Nio's F1 plant stopped production for five days between July 29 and August 2 to undergo a production line upgrade, according to local media.
(Image credit: CnEVPost)
Many have wondered about Nio's (NYSE: NIO) factory production, but the electric vehicle (EV) maker has revealed little about that. Now, a new report sheds some light.
Nio is currently seeing at least 300 ES6s roll off the production line every day, and some of its workshops have switched from single-shift to double-shift production, local media outlet Caixin said in a report (behind paywall) today, citing a person familiar with the company's production lines.
In addition, Nio's F1 plant stopped production for five days between July 29 and August 2 to undergo a production line upgrade, according to the report.
That seems to explain why insurance registrations for Nio vehicles in China have slipped in the past two weeks, even as it completed new model launches and the transition to the NT 2.0 platform for all models except the EC6.

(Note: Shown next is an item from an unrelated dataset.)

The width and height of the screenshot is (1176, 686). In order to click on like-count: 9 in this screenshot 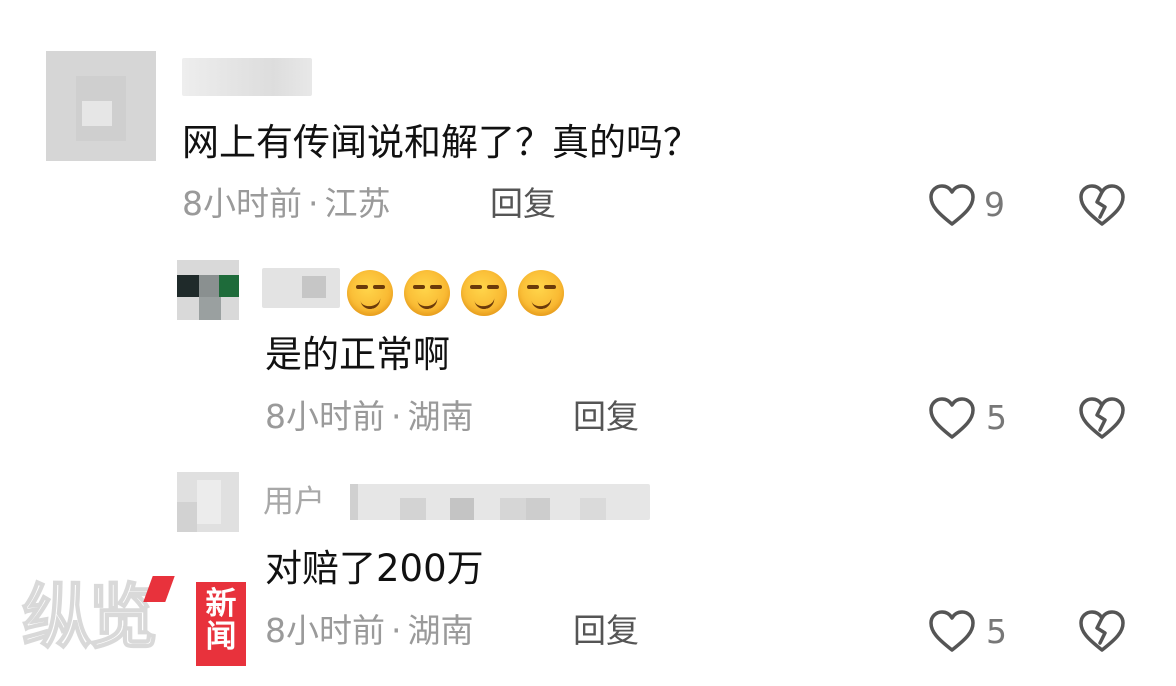, I will do `click(994, 204)`.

In the first week of August, from July 31 to August 6, insurance registrations of Nio vehicles in China stood at 4,300 units, down 20.37 percent from 5,400 units in the previous week, according to data previously shared by Li Auto (NASDAQ: LI).
In the second week of August, from August 7 to August 13, insurance registrations of Nio vehicles in China slipped further to 3,300 units, down 23.26 percent from the previous week.
Nio's vehicles are produced at two factories in Hefei, Anhui province, in eastern China, including the F1 factory, the JAC Nio advanced manufacturing base, and the F2 factory in NeoPark.
Originally, both the old ES6 and ES8 were produced at the F1 plant, but to ensure production capacity, the F1 plant is now mainly producing the new ES6, while production of the new ES8 has been shifted to the F2 plant, according to Caixin.
Nio launched the new ES6, based on the latest NT 2.0 platform, in China on May 24, with its deliveries starting on the night of the launch.
The company launched the ET5 Touring on June 15, and deliveries began on June 16.
Deliveries of the new ES8 in China began on June 28, and the Nio flagship SUV was launched on December 24, 2022 on Nio Day 2022.
With capacity climbing following the intensive launch of new models, Nio delivered a record 20,462 vehicles in July, the first time since its inception that it has seen deliveries exceed the 20,000 mark.
The Nio ES6 delivered 11,118 units in July, contributing 54.33 percent of Nio's monthly deliveries, data monitored by CnEVPost showed.
The ET5 Touring delivered 3,662 units in July, contributing 17.89 percent of Nio's deliveries in the month.
Nio ES8 delivered 1,917 units in July, a 226.02 percent increase from June and a new high since December 2021.
Apart from the factory production, Caixin's latest report also mentions the cost of Nio's battery swap stations.
Nio's investment cost for a single battery swap station averages between RMB 4 million ($550,000) and RMB 5 million, and it will invest more than RMB 4 billion in these facilities in 2023, the report said, citing a source from China Automotive Technology and Research Center (CATARC).
Investment costs for battery swap stations include site costs, equipment acquisition costs, construction costs, battery costs, and operating costs including equipment maintenance and power purchases, the report noted.
Nio aims to add 1,000 battery swap stations in 2023, taking the facility's total to 2,300 at the end of the year.
As of August 21, Nio had 1,673 battery swap stations in China, data monitored by CnEVPost showed.
Since Nio's first battery swap station went live, the company has provided more than 27 million battery swap services.
Notably, Nio has never disclosed the cost of each battery swap station, although previous reports had suggested that each first-generation battery swap station cost RMB 3 million to build, with the cost of the second-generation of the facility dropping to RMB 1.5 million.
Nio's cost to bring a second-generation battery swap station into operation is about RMB 2.5 million, and the capital expenditures associated with these facilities will not bring financial pressure, Yu Xiaoli, an analyst at Chinese brokerage Industrial Securities, said in an October 2021 research note.